◆ **Goal**
Recast the entries from the start through the line containing "pos(198,366)", inclusive, as a numbered list, omitting blank lines and leaving out the pictures.

+ + + + + + +

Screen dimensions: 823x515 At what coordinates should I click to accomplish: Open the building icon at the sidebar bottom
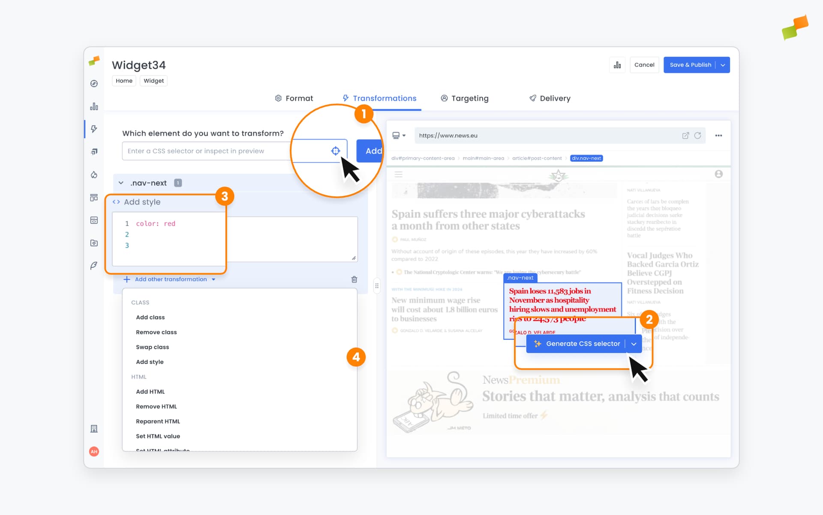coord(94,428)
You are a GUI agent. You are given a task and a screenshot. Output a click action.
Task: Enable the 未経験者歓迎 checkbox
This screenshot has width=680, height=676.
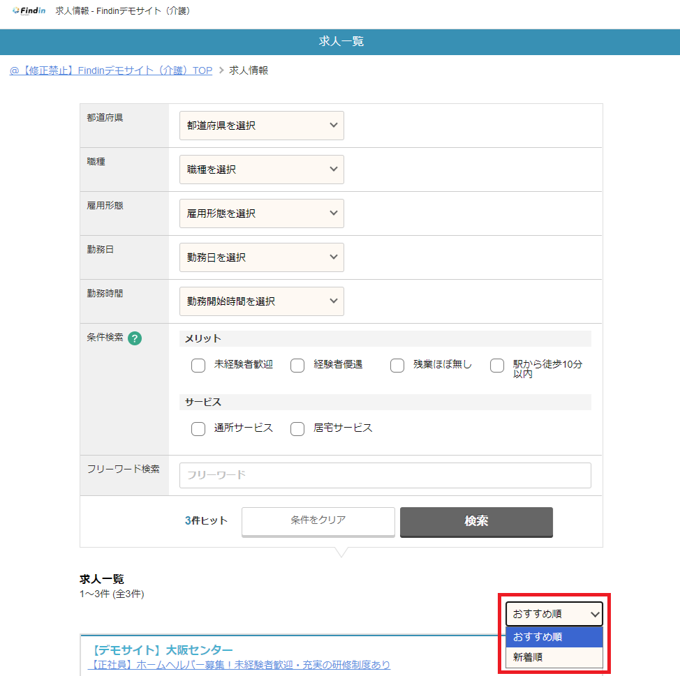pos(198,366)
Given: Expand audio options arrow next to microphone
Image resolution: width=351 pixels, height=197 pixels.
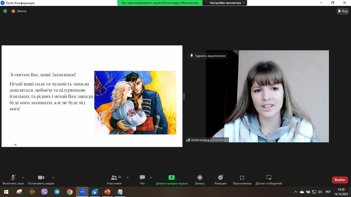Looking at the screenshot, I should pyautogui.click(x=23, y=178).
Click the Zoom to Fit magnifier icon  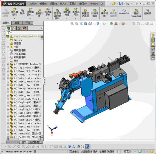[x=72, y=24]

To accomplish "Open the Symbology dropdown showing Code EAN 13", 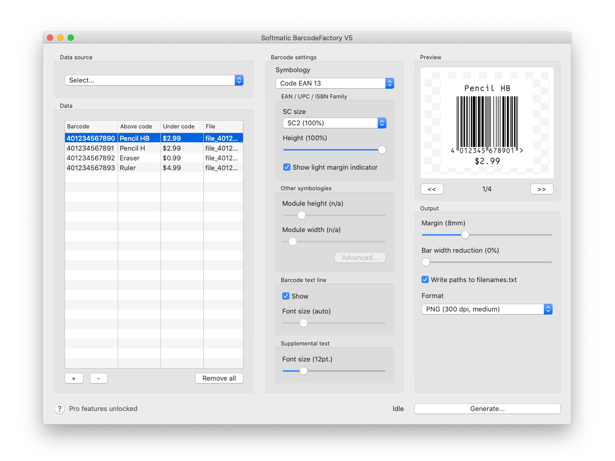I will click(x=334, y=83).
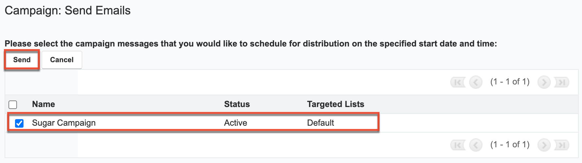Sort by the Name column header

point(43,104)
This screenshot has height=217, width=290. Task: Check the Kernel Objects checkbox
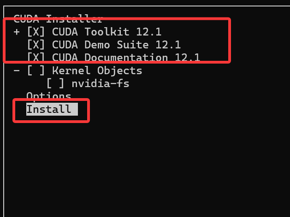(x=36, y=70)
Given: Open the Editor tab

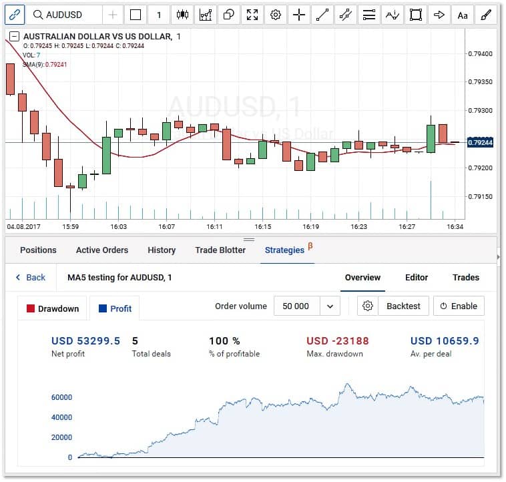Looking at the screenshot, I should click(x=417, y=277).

+ + + + + + +

◆ **Expected answer**
1. Screen dimensions: 823x515 At what coordinates should I click to accomplish: Open the building icon at the sidebar bottom
2. coord(94,428)
3. You are a GUI agent. You are given a task and a screenshot. Output a click action.
4. Task: Enable the 未経験者歓迎 checkbox
5. This screenshot has width=680, height=676.
6. pos(198,366)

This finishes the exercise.